■ TASK OBJECTIVE
Filter the data below, keeping only lines that contain "from".

■ GIVEN RECORDS
-------------------------
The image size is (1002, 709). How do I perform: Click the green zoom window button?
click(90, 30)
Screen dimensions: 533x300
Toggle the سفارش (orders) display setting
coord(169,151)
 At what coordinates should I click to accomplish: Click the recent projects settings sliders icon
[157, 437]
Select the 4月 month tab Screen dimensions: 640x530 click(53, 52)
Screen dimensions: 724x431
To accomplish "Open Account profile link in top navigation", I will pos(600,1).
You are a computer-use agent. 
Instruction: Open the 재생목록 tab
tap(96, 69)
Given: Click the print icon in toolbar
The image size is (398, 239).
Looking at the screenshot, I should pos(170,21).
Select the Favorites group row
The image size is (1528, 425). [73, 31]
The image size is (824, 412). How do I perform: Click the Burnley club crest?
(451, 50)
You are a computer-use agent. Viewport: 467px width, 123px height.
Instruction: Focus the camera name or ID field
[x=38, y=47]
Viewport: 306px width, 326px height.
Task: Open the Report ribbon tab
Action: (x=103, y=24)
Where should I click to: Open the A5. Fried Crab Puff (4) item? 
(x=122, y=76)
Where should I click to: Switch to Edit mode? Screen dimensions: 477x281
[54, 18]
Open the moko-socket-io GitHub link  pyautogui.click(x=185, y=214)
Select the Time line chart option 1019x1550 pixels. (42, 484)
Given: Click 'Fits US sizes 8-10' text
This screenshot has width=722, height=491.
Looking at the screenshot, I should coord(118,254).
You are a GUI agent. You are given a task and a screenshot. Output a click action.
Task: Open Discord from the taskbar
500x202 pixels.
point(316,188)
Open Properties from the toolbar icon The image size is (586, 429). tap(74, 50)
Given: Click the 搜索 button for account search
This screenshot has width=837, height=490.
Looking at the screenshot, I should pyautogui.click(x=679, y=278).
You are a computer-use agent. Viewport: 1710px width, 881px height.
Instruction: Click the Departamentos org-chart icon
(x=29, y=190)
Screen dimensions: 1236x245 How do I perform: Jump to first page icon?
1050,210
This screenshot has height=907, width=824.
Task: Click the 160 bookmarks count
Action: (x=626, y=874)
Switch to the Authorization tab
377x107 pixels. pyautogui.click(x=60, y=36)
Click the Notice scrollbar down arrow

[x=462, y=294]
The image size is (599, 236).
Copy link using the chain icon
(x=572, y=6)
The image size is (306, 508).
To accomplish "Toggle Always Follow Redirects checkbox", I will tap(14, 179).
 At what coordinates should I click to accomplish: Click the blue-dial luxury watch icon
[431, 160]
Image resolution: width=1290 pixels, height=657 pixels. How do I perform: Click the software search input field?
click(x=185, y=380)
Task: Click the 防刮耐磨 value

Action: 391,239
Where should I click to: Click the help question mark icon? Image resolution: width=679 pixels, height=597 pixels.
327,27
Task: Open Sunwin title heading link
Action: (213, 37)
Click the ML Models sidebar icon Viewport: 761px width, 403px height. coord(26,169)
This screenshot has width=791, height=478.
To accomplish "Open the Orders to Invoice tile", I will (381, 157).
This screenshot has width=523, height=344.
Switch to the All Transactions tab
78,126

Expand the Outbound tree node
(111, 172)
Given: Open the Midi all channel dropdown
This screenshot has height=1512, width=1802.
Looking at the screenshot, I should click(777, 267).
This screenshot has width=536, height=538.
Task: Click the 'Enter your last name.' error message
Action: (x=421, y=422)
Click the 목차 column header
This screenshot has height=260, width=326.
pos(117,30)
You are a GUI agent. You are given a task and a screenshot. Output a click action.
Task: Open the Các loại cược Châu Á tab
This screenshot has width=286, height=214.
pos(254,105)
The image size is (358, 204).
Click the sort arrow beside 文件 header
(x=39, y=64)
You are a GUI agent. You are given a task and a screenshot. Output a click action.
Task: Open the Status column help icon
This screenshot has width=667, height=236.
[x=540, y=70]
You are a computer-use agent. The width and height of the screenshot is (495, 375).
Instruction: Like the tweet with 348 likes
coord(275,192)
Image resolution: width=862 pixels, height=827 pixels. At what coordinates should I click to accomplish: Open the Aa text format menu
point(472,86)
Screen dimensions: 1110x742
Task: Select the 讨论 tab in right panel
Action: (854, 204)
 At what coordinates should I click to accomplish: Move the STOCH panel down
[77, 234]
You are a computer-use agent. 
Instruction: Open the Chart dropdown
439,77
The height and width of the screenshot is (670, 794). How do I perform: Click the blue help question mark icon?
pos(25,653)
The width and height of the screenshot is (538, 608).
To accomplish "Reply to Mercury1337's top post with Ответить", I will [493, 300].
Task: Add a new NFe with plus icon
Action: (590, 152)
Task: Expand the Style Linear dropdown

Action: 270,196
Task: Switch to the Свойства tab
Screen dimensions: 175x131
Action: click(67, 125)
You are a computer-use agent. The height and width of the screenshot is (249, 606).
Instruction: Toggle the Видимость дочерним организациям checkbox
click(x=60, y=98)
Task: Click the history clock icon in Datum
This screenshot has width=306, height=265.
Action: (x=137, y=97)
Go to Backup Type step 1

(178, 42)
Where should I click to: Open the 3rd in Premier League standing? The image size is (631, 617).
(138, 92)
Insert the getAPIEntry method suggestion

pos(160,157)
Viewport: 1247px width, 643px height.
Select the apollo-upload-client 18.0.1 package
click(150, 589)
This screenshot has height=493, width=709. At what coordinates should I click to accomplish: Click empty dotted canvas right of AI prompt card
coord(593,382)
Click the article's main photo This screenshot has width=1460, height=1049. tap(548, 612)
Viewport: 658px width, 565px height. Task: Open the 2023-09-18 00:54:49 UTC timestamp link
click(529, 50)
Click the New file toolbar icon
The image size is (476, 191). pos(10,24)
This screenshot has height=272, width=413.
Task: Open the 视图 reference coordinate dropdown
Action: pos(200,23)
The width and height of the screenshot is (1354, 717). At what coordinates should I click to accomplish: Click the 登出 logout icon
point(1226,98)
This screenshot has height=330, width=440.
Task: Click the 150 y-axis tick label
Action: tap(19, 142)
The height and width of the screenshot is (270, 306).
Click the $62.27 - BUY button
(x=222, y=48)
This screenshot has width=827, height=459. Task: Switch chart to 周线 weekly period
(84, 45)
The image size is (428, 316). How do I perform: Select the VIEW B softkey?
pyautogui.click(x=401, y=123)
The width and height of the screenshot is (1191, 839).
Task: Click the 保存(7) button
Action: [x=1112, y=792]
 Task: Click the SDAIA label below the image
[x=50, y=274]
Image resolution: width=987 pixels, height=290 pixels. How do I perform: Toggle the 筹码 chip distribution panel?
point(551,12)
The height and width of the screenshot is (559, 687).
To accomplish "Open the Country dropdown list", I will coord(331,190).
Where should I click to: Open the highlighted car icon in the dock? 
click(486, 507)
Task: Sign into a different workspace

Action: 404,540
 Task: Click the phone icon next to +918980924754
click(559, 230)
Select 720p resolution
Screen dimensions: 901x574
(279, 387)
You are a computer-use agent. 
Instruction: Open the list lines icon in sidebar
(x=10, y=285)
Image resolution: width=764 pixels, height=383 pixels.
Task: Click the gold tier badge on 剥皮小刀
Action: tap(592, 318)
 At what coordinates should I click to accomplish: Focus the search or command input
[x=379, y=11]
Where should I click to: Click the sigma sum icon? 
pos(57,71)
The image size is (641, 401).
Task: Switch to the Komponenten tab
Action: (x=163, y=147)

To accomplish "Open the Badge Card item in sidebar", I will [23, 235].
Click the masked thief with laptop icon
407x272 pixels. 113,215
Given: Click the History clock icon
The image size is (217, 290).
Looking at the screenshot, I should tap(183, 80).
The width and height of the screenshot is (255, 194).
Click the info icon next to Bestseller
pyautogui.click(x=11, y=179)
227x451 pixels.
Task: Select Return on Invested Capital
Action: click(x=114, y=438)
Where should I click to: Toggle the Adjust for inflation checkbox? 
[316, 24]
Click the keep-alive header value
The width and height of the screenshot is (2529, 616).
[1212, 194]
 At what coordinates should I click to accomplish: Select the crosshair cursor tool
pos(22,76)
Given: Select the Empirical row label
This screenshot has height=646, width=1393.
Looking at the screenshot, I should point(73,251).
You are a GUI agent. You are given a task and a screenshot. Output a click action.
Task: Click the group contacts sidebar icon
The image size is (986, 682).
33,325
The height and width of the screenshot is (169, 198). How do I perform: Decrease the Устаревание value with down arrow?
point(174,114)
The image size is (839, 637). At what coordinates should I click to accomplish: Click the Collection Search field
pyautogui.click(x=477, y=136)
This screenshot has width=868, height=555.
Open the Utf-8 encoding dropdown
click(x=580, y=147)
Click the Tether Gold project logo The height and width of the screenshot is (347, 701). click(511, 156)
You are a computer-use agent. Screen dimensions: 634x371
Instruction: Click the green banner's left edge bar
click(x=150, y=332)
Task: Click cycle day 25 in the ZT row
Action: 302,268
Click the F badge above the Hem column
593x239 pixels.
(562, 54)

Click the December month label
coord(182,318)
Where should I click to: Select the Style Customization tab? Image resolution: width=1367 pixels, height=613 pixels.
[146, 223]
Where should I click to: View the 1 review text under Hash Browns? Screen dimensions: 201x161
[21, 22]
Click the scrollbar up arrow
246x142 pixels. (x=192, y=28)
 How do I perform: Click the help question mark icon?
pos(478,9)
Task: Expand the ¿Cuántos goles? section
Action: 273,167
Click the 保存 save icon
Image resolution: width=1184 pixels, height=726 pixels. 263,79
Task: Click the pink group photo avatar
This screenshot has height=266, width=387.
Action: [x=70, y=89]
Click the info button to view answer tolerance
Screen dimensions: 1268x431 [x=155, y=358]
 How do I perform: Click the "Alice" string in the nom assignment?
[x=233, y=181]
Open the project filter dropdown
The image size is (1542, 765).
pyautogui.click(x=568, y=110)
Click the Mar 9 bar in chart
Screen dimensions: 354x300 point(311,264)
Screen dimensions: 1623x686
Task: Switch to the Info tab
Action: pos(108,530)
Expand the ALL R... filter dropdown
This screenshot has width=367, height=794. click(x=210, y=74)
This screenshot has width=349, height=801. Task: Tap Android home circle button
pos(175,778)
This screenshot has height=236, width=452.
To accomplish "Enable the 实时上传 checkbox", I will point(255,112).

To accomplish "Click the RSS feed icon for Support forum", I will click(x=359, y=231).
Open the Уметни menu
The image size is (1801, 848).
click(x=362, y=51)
-------------------------
■ ANSWER SECTION
Task: Open Discord from the taskbar
Open Properties from the toolbar icon The image size is (586, 429). tap(74, 50)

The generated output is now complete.